Lo que dices o aparentas es solo para quitarte a aquella persona de encima, para hacerle creer que sí, que estás de acuerdo, que obedecerás, que eres sumiso a sus órdenes y deseos. ¡Cuántas veces aparentamos en el exterior, lo que en realidad no sentimos en el interior! En muchos casos logramos engañar a las personas con quienes tratamos, caen en la cubierta de mentira que hemos fabricado. Al fin y al cabo eso es lo que nos interesa, que crean que somos de una manera, aunque en verdad somos totalmente lo opuesto.
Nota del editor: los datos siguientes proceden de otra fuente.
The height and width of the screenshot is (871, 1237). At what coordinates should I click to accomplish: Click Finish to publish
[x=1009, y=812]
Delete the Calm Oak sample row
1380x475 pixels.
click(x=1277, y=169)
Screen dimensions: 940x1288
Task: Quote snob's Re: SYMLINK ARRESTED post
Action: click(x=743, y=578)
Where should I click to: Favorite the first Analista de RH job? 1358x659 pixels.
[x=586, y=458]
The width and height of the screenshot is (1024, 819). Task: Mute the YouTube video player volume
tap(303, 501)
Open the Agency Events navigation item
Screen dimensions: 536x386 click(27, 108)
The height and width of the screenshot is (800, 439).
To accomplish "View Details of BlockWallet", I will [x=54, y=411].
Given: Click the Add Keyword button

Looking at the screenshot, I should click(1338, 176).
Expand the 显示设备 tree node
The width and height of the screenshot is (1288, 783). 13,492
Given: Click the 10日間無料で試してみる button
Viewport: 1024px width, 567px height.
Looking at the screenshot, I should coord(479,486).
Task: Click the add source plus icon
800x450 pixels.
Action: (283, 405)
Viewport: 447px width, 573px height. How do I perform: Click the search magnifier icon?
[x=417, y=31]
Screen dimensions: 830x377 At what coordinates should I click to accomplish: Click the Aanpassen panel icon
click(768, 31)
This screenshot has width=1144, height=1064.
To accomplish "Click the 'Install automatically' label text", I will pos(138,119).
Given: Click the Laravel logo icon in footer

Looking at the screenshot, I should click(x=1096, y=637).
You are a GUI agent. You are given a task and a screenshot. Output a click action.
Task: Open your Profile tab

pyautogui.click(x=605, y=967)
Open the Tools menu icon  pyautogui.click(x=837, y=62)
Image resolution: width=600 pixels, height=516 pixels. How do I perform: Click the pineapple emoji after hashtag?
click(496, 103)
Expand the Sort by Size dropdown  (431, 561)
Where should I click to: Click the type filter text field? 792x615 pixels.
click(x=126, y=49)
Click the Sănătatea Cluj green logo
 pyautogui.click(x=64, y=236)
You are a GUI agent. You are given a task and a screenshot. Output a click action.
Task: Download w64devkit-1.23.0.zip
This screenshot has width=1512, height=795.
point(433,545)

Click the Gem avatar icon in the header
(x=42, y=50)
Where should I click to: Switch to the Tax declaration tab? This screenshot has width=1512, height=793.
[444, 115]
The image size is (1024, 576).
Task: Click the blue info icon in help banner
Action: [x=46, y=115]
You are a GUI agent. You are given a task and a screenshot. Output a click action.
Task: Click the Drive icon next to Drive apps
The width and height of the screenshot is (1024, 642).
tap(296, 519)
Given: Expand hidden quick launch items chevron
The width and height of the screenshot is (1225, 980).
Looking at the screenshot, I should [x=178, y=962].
Es posible acostumbrarnos tanto a actuar de esta manera con los demás, que también creemos poder hacerlo con Dios. Pero el rey David, quien tuvo que atravesar por una dura experiencia para darse cuenta que no podía engañar a Dios, escribió: "Oh Señor, tú me has examinado y conocido,... has conocido mi sentarme y mi levantarme, has entendido desde lejos mis pensamientos... todos mis caminos te son conocidos. Aún no está la palabra en mi lengua, y he aquí... tú la sabes" (Sal. 139:1-4). Ante esta ineludible realidad, el apóstol Pablo nos revela otra verdad, diciendo: “No os engañéis; Dios no puede ser burlado; pues todo lo que el hombre sembrare, eso también segará” (Gal .6:7).
Quien pretende ser algo delante de Dios sin serlo, se engaña a sí mismo y el producto de querer aparentar, será como la intención de su corazón. Dice Jesús: “yo soy el que escudriña la mente y el corazón; y os daré a cada uno según vuestras obras” (Ap. 2:23). ¿Qué es lo que Dios ve en tu corazón?